-- START OF PASSAGE PROVIDED --

William Bedle (4 March 1680 – 3 June 1768) was an English cricketer who played for Dartford Cricket Club and Kent county cricket teams in the first quarter of the 18th century. With the possible exception of Charles Lennox, 1st Duke of Richmond, Bedle is the earliest known accomplished player, certainly the earliest who is renowned solely for his expertise as a player. He was born in Bromley but lived most of his life near Dartford, where he was a wealthy farmer and grazier.

Cricket career
Bedle is the first known cricketer "who achieved great prominence in the game". His obituary in Lloyd's Evening Post dated 10 June 1768 said that he was "formerly accounted the most expert cricket player in England". Rowland Bowen wrote that Bedle was "the first in a long line that must include Fuller Pilch, W. G. Grace, Jack Hobbs and Wally Hammond".

-- END OF PASSAGE PROVIDED --
-- START OF INFORMATION PROVIDED --

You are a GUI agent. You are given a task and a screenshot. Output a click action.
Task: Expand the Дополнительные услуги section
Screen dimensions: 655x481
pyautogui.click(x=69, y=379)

-- END OF INFORMATION PROVIDED --
-- START OF INFORMATION PROVIDED --

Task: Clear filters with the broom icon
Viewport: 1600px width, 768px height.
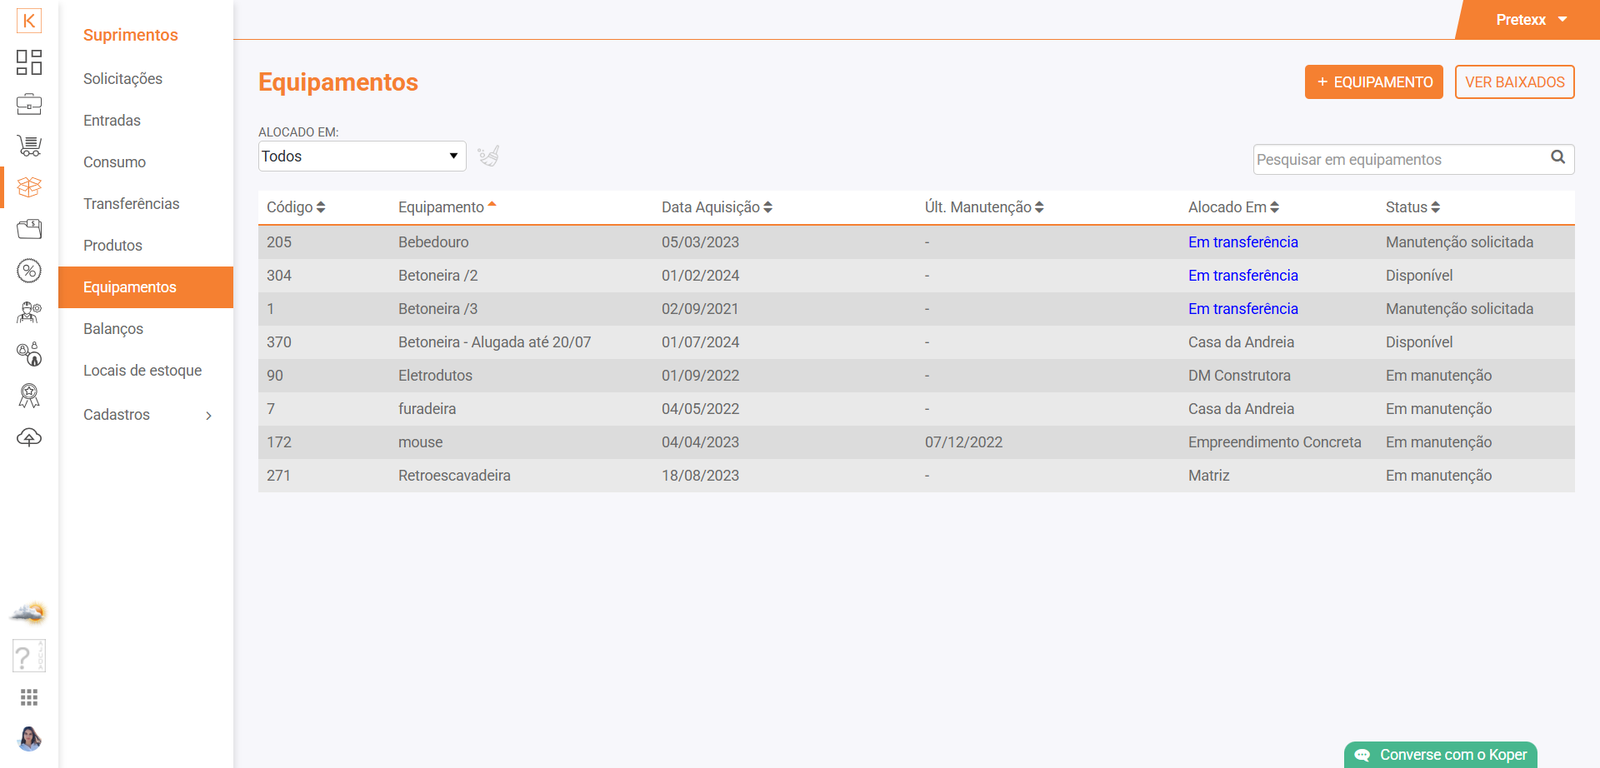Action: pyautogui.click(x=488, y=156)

-- END OF INFORMATION PROVIDED --

LIST OF TASKS »
• A. Answer these about the passage on William Bedle, one line each:
(i) In which town was Bedle born?
(ii) Which publication ran his obituary, and on what date?
(iii) Which four players did Rowland Bowen name as part of the line that Bedle began?
• B. Can you carry on the passage on William Bedle with one more paragraph, starting after its last sentence?
The entries have no connection to the passage on William Bedle.

ANSWERS IN ORDER »
• A.
(i) Bromley
(ii) Lloyd's Evening Post, 10 June 1768
(iii) Fuller Pilch, W. G. Grace, Jack Hobbs and Wally Hammond

• B.
Bedle played in the first quarter of the 18th century. He was a member of Dartford Cricket Club, which was "the greatest Kent team of the first half of the eighteenth century" and which was sometimes considered representative of Kent as a county. Few details of cricket matches from the early 18th centuries have survived, and so what is known about Bedle's career has been pieced together by historical analysis; contemporary newspaper reports rarely mentioned a player by name with the emphasis often on betting rather than on matches.

Personal life
Bedle lived near Dartford for most of his life where he was a farmer and grazier. His name, also spelled Beddel, is recorded on a tablet in Dartford Parish Church listing the bellringers of 1749. He died at his home near Dartford on 3 June 1768, aged 88.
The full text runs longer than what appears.